A Bend Test may be carried out on a tensile testing machine with the help of certain attachments as described later in this section. A bend test is an easy and inexpensive test to apply. The method is fast and shows most weld faults quite accurately.
Bend tests may be used to find a number of weld properties such as:
- Ductility of the welded zone
- Weld penetration
- Fusion
- Crystalline structure (of the fractured surface)
- Strength.
The bend test assists in determining the soundness of the weld metal, the weld junction and the heat affected zone. The test shows the quality of the welded joint. Any cracking of the metal will indicate false fusion or defective penetration.
The stretching of the metal determines to some extent its ductility. Fractured surface shows the crystalline structure. Large crystals usually indicate wrong welding procedure or poor heat treatment after welding. A good weld has small crystals.
To conclude, the bend test is an easy and useful method of comparing one welded joint with another of the same type and of revealing abnormalities and defects at or near the surface in tension.
Types of Bend Tests
Bend tests may be categorized as:
- Free Bend Test
- Guided Bend Test
- Transverse bend test (Root bend test and Face bend test)
- Longitudinal bend test
- Side bend test.
Free Bend Test
Free bend test determines the ductility of weld metal. Free bend test may be conducted on a tensile testing machine or a vise capable of exerting a sufficiently large compressive force. For bend test, the test pieces are cut from the plate so as to include the weld.
The specimen (after the gauge length has been scribed on the face of the weld) may be bent initially by using a hammer. This is known as the initial bend.

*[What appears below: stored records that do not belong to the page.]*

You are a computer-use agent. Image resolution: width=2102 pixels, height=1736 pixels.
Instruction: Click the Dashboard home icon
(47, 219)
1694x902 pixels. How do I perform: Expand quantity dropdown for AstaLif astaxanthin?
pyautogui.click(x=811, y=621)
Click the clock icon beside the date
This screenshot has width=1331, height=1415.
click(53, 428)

After giving an initial bend on to the specimen, it is placed in another fixture. The bending is continued until a crack or open defect exceeding 1.5 mm in any direction appears on the convex surface of the specimen. If no crack appears, the specimen shall be bent double
Guided Bend Test
A guided bend test shows surface imperfections near and in the weld bead. A guided bend test is performed on the specially designed jig. The specimen to be tested is first ground smooth so that all weld reinforcement is removed. The specimen is then placed across the die supports and bent by depressing the plunger until it forms the shape of a U.
In a Guided Root Bend test, the specimen is placed in the jig with the root on the reverse of the metal not coming into direct contact with the plunger.
In a Guided Face Bend test, the specimen is placed in the jig with the face on the reverse of the metal not coming into direct contact with the plunger.
Transverse Bend Test
A transverse bend test is useful in qualifying welders because it quite often reveals the presence of defects that are not detected in tension test.
The specimen is bent by the movement of a plunger or former. Suitable gauge marks if scribed at the outside surface of the specimen help estimating % elongation. In a Face bend test the specimen is placed with its face down . The former is depressed until the piece becomes D shaped in the die (a guided bend test). If upon examination, cracks greater than 3 mm appear in any direction, the weld is considered to have failed.
In a Transverse Face Bend test, the specimen is placed in the jig with the face on the outside of the bend. Face bend tests are used to inspect the degree of fusion, the absence or presence of inclusions and the weld porosity, if any.
In a Transverse Root Bend test, the specimen is placed in the jig with the root on the outside of the bend or in just the reverse position of the face bend test. The results must show no cracks to be acceptable. Root bend tests are used primarily to determine the degree of weld penetration.
Non-uniform properties along the length of the specimen can cause non-uniform bending. An over matching weld metal strength may prevent the weld zone from conforming exactly to the bend die radius and may force the deformation out into the base metal, causing less than the desired elongation of the weld. With under matching weld strength, the specimen may tend to kink in the weld and there occurs more severe elongation in the weld. The specimen for transverse bend test is of the full thickness of the material at the welded joint and the upper and lower surfaces of the weld are dressed flush with the base metal surface.
Longitudinal Bend Test
The problems of weld mismatch (as described in transverse bend test) can be avoided by using longitudinal bend specimens in which the weld runs the full length of the bend specimen; the bend axis being perpendicular to the weld axis.
In longitudinal bend test, all zones of the welded joint (i.e., weld, heat affected zone and the base metal) are strained equally and simultaneously. This test is generally used for evaluations of joints in dissimilar metals. Specimens for longitudinal bend test are prepared in the same manner as for transverse bend tests.
Side Bend Test
Side bend specimens strain the entire weld cross section and are thus especially useful for exposing defects near mid thickness that might not contribute to failure in face or root bend tests. A side bend test determines the soundness of the welded joint in cross section. This test is used for relatively thick sections (over 19 mm), since in this test the entire weld thickness may be included in the test.
The width of the test specimen shall be the full thickness of the material at the welded joint and the upper and lower surfaces of the weld shall normally be dressed flush with the surface of the base metal. The specimen is placed over the supports and it is bent by the downward movement of the former. The specimen is examined after the test and type and location of flaws, present, if any, are noted.